→ **MATERIAL PROVIDED**:

## START

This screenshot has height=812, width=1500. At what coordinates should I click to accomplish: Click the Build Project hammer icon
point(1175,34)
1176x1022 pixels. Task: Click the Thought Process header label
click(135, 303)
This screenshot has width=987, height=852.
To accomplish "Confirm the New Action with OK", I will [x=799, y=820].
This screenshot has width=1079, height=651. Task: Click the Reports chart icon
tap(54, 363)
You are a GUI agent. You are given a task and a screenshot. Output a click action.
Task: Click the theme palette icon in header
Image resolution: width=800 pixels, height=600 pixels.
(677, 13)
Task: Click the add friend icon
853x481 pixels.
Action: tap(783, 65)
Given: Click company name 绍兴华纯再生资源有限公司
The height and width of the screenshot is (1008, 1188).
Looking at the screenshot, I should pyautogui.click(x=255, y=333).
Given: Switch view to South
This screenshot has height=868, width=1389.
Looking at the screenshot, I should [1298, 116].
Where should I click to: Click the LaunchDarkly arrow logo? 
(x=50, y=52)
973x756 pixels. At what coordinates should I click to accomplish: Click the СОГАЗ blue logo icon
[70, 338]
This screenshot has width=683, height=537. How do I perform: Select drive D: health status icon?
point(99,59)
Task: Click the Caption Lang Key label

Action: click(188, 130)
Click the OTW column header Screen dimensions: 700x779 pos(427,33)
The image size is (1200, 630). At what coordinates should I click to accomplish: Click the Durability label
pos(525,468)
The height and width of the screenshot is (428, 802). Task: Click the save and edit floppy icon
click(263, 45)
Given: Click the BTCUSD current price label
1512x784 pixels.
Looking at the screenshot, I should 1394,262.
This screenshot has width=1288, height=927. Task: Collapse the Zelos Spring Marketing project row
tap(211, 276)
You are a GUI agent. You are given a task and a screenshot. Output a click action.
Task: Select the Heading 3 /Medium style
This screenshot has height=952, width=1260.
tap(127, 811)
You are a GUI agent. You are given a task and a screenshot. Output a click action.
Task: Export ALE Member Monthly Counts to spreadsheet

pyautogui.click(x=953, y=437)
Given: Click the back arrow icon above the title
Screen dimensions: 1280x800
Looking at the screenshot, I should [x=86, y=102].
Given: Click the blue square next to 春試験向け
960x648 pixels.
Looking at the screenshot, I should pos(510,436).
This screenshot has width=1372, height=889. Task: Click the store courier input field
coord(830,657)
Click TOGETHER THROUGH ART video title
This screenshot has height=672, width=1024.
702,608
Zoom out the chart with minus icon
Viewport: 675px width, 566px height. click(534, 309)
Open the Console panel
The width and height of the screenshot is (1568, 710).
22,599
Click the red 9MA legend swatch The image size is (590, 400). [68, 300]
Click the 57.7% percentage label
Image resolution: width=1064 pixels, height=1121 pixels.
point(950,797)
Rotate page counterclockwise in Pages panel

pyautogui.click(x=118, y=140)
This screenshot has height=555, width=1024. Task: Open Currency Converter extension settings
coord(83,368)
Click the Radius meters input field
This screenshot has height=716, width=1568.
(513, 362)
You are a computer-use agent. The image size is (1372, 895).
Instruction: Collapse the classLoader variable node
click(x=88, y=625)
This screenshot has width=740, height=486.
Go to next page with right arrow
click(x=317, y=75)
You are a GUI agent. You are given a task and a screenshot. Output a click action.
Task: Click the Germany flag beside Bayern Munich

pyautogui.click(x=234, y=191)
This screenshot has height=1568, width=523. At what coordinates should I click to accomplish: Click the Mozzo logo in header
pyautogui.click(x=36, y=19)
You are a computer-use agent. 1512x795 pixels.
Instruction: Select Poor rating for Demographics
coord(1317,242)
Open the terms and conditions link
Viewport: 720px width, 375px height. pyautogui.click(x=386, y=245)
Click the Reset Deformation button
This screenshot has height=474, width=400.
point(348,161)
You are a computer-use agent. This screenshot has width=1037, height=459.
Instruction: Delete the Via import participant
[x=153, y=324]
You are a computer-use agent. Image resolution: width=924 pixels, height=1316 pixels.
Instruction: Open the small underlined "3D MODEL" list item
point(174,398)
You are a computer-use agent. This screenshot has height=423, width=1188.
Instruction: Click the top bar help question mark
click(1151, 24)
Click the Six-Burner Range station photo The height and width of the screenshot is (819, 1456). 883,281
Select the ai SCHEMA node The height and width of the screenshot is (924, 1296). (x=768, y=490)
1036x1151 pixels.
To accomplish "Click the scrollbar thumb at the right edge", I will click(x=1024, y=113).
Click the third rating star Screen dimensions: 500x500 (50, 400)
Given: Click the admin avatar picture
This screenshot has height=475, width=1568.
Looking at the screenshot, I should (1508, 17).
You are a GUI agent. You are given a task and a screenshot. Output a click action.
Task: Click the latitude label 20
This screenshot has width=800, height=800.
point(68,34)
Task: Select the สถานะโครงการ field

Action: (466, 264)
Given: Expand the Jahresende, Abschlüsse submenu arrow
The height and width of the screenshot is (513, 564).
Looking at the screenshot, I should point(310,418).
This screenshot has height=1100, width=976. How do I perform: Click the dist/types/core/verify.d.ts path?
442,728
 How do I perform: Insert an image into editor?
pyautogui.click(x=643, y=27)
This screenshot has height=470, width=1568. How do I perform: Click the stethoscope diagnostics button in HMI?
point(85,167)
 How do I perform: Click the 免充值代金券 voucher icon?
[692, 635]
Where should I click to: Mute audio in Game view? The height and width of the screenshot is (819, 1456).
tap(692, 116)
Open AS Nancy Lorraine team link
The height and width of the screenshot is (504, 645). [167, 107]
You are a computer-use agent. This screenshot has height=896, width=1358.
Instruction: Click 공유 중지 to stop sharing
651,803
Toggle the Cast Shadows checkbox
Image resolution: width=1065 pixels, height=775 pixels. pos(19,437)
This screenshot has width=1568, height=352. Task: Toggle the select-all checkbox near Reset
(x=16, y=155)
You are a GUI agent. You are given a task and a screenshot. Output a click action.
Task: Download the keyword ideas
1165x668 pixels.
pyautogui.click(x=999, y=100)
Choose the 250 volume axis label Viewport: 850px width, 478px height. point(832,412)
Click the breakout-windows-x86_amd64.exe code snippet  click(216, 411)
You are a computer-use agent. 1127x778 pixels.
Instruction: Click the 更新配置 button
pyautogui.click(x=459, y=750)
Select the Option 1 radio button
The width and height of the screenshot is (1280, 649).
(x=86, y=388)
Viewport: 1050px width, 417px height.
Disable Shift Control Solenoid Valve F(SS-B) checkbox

## END

→ **AIM OF THE EXERCISE**:
Reproduce the listing above, switching "Durability" to "Stamina" and leaving everything else unchanged.

→ **SOLUTION TO THIS EXERCISE**:
This screenshot has height=812, width=1500. At what coordinates should I click to accomplish: Click the Build Project hammer icon
point(1175,34)
1176x1022 pixels. Task: Click the Thought Process header label
click(135, 303)
This screenshot has width=987, height=852.
To accomplish "Confirm the New Action with OK", I will [x=799, y=820].
This screenshot has width=1079, height=651. Task: Click the Reports chart icon
tap(54, 363)
You are a GUI agent. You are given a task and a screenshot. Output a click action.
Task: Click the theme palette icon in header
Image resolution: width=800 pixels, height=600 pixels.
(677, 13)
Task: Click the add friend icon
853x481 pixels.
Action: tap(783, 65)
Given: Click company name 绍兴华纯再生资源有限公司
The height and width of the screenshot is (1008, 1188).
Looking at the screenshot, I should pyautogui.click(x=255, y=333).
Given: Switch view to South
This screenshot has height=868, width=1389.
Looking at the screenshot, I should [1298, 116].
Where should I click to: Click the LaunchDarkly arrow logo? 
(x=50, y=52)
973x756 pixels. At what coordinates should I click to accomplish: Click the СОГАЗ blue logo icon
[70, 338]
This screenshot has width=683, height=537. How do I perform: Select drive D: health status icon?
point(99,59)
Task: Click the Caption Lang Key label

Action: click(188, 130)
Click the OTW column header Screen dimensions: 700x779 pos(427,33)
The image size is (1200, 630). At what coordinates should I click to accomplish: Click the Stamina label
pos(525,468)
The height and width of the screenshot is (428, 802). Task: Click the save and edit floppy icon
click(263, 45)
Given: Click the BTCUSD current price label
1512x784 pixels.
Looking at the screenshot, I should 1394,262.
This screenshot has width=1288, height=927. Task: Collapse the Zelos Spring Marketing project row
tap(211, 276)
You are a GUI agent. You are given a task and a screenshot. Output a click action.
Task: Select the Heading 3 /Medium style
This screenshot has height=952, width=1260.
tap(127, 811)
You are a GUI agent. You are given a task and a screenshot. Output a click action.
Task: Export ALE Member Monthly Counts to spreadsheet

pyautogui.click(x=953, y=437)
Given: Click the back arrow icon above the title
Screen dimensions: 1280x800
Looking at the screenshot, I should [x=86, y=102].
Given: Click the blue square next to 春試験向け
960x648 pixels.
Looking at the screenshot, I should pos(510,436).
This screenshot has width=1372, height=889. Task: Click the store courier input field
coord(830,657)
Click TOGETHER THROUGH ART video title
This screenshot has height=672, width=1024.
702,608
Zoom out the chart with minus icon
Viewport: 675px width, 566px height. click(534, 309)
Open the Console panel
The width and height of the screenshot is (1568, 710).
22,599
Click the red 9MA legend swatch The image size is (590, 400). [68, 300]
Click the 57.7% percentage label
Image resolution: width=1064 pixels, height=1121 pixels.
point(950,797)
Rotate page counterclockwise in Pages panel

pyautogui.click(x=118, y=140)
This screenshot has height=555, width=1024. Task: Open Currency Converter extension settings
coord(83,368)
Click the Radius meters input field
This screenshot has height=716, width=1568.
(513, 362)
You are a computer-use agent. The image size is (1372, 895).
Instruction: Collapse the classLoader variable node
click(x=88, y=625)
This screenshot has width=740, height=486.
Go to next page with right arrow
click(x=317, y=75)
You are a GUI agent. You are given a task and a screenshot. Output a click action.
Task: Click the Germany flag beside Bayern Munich

pyautogui.click(x=234, y=191)
This screenshot has height=1568, width=523. At what coordinates should I click to accomplish: Click the Mozzo logo in header
pyautogui.click(x=36, y=19)
You are a computer-use agent. 1512x795 pixels.
Instruction: Select Poor rating for Demographics
coord(1317,242)
Open the terms and conditions link
Viewport: 720px width, 375px height. pyautogui.click(x=386, y=245)
Click the Reset Deformation button
This screenshot has height=474, width=400.
point(348,161)
You are a computer-use agent. This screenshot has width=1037, height=459.
Instruction: Delete the Via import participant
[x=153, y=324]
You are a computer-use agent. Image resolution: width=924 pixels, height=1316 pixels.
Instruction: Open the small underlined "3D MODEL" list item
point(174,398)
You are a computer-use agent. This screenshot has height=423, width=1188.
Instruction: Click the top bar help question mark
click(1151, 24)
Click the Six-Burner Range station photo The height and width of the screenshot is (819, 1456). 883,281
Select the ai SCHEMA node The height and width of the screenshot is (924, 1296). (x=768, y=490)
1036x1151 pixels.
To accomplish "Click the scrollbar thumb at the right edge", I will click(x=1024, y=113).
Click the third rating star Screen dimensions: 500x500 (50, 400)
Given: Click the admin avatar picture
This screenshot has height=475, width=1568.
Looking at the screenshot, I should (1508, 17).
You are a GUI agent. You are given a task and a screenshot. Output a click action.
Task: Click the latitude label 20
This screenshot has width=800, height=800.
point(68,34)
Task: Select the สถานะโครงการ field

Action: (466, 264)
Given: Expand the Jahresende, Abschlüsse submenu arrow
The height and width of the screenshot is (513, 564).
Looking at the screenshot, I should point(310,418).
This screenshot has height=1100, width=976. How do I perform: Click the dist/types/core/verify.d.ts path?
442,728
 How do I perform: Insert an image into editor?
pyautogui.click(x=643, y=27)
This screenshot has height=470, width=1568. How do I perform: Click the stethoscope diagnostics button in HMI?
point(85,167)
 How do I perform: Click the 免充值代金券 voucher icon?
[692, 635]
Where should I click to: Mute audio in Game view? The height and width of the screenshot is (819, 1456).
tap(692, 116)
Open AS Nancy Lorraine team link
The height and width of the screenshot is (504, 645). [167, 107]
You are a computer-use agent. This screenshot has height=896, width=1358.
Instruction: Click 공유 중지 to stop sharing
651,803
Toggle the Cast Shadows checkbox
Image resolution: width=1065 pixels, height=775 pixels. pos(19,437)
This screenshot has width=1568, height=352. Task: Toggle the select-all checkbox near Reset
(x=16, y=155)
You are a GUI agent. You are given a task and a screenshot. Output a click action.
Task: Download the keyword ideas
1165x668 pixels.
pyautogui.click(x=999, y=100)
Choose the 250 volume axis label Viewport: 850px width, 478px height. point(832,412)
Click the breakout-windows-x86_amd64.exe code snippet  click(216, 411)
You are a computer-use agent. 1127x778 pixels.
Instruction: Click the 更新配置 button
pyautogui.click(x=459, y=750)
Select the Option 1 radio button
The width and height of the screenshot is (1280, 649).
(x=86, y=388)
Viewport: 1050px width, 417px height.
Disable Shift Control Solenoid Valve F(SS-B) checkbox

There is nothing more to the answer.